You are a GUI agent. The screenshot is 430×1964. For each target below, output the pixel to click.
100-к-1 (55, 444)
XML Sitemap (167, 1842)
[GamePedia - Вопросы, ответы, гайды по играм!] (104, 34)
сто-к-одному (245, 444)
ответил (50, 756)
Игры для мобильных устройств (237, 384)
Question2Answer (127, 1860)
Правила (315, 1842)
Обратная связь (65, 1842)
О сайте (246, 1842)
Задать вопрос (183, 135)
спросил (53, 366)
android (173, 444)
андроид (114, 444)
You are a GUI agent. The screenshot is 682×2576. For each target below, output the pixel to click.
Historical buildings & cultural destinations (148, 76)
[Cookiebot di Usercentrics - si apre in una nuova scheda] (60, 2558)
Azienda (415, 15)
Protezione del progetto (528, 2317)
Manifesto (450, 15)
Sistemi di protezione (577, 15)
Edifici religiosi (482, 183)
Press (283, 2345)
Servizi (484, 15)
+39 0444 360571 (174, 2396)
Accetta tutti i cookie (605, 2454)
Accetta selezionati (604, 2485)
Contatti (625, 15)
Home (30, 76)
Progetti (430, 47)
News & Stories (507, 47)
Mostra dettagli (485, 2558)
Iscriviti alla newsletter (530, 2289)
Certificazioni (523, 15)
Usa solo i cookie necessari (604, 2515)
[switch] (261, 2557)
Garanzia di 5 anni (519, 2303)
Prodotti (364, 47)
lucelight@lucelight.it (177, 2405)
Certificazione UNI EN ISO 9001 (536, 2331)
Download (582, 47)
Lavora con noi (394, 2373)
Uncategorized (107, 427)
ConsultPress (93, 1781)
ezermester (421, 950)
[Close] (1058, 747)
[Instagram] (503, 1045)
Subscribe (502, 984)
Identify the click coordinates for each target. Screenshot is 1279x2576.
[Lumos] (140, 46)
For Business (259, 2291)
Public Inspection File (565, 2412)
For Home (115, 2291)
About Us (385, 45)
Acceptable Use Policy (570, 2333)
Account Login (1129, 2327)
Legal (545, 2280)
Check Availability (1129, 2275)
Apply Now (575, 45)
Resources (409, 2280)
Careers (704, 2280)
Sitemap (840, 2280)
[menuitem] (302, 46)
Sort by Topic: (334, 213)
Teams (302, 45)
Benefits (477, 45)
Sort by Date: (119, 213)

--- Work request ---
Exact copies of every record above are required.

--- Task answer ---
You are a GUI agent. The screenshot is 430×1964. For each target below, output the pixel to click.
100-к-1 (55, 444)
XML Sitemap (167, 1842)
[GamePedia - Вопросы, ответы, гайды по играм!] (104, 34)
сто-к-одному (245, 444)
ответил (50, 756)
Игры для мобильных устройств (237, 384)
Question2Answer (127, 1860)
Правила (315, 1842)
Обратная связь (65, 1842)
О сайте (246, 1842)
Задать вопрос (183, 135)
спросил (53, 366)
android (173, 444)
андроид (114, 444)
You are a GUI agent. The screenshot is 682×2576. For each target below, output the pixel to click.
Historical buildings & cultural destinations (148, 76)
[Cookiebot di Usercentrics - si apre in una nuova scheda] (60, 2558)
Azienda (415, 15)
Protezione del progetto (528, 2317)
Manifesto (450, 15)
Sistemi di protezione (577, 15)
Edifici religiosi (482, 183)
Press (283, 2345)
Servizi (484, 15)
+39 0444 360571 (174, 2396)
Accetta tutti i cookie (605, 2454)
Accetta selezionati (604, 2485)
Contatti (625, 15)
Home (30, 76)
Progetti (430, 47)
News & Stories (507, 47)
Mostra dettagli (485, 2558)
Iscriviti alla newsletter (530, 2289)
Certificazioni (523, 15)
Usa solo i cookie necessari (604, 2515)
[switch] (261, 2557)
Garanzia di 5 anni (519, 2303)
Prodotti (364, 47)
lucelight@lucelight.it (177, 2405)
Certificazione UNI EN ISO 9001 (536, 2331)
Download (582, 47)
Lavora con noi (394, 2373)
Uncategorized (107, 427)
ConsultPress (93, 1781)
ezermester (421, 950)
[Close] (1058, 747)
[Instagram] (503, 1045)
Subscribe (502, 984)
Identify the click coordinates for each target. Screenshot is 1279x2576.
[Lumos] (140, 46)
For Business (259, 2291)
Public Inspection File (565, 2412)
For Home (115, 2291)
About Us (385, 45)
Acceptable Use Policy (570, 2333)
Account Login (1129, 2327)
Legal (545, 2280)
Check Availability (1129, 2275)
Apply Now (575, 45)
Resources (409, 2280)
Careers (704, 2280)
Sitemap (840, 2280)
[menuitem] (302, 46)
Sort by Topic: (334, 213)
Teams (302, 45)
Benefits (477, 45)
Sort by Date: (119, 213)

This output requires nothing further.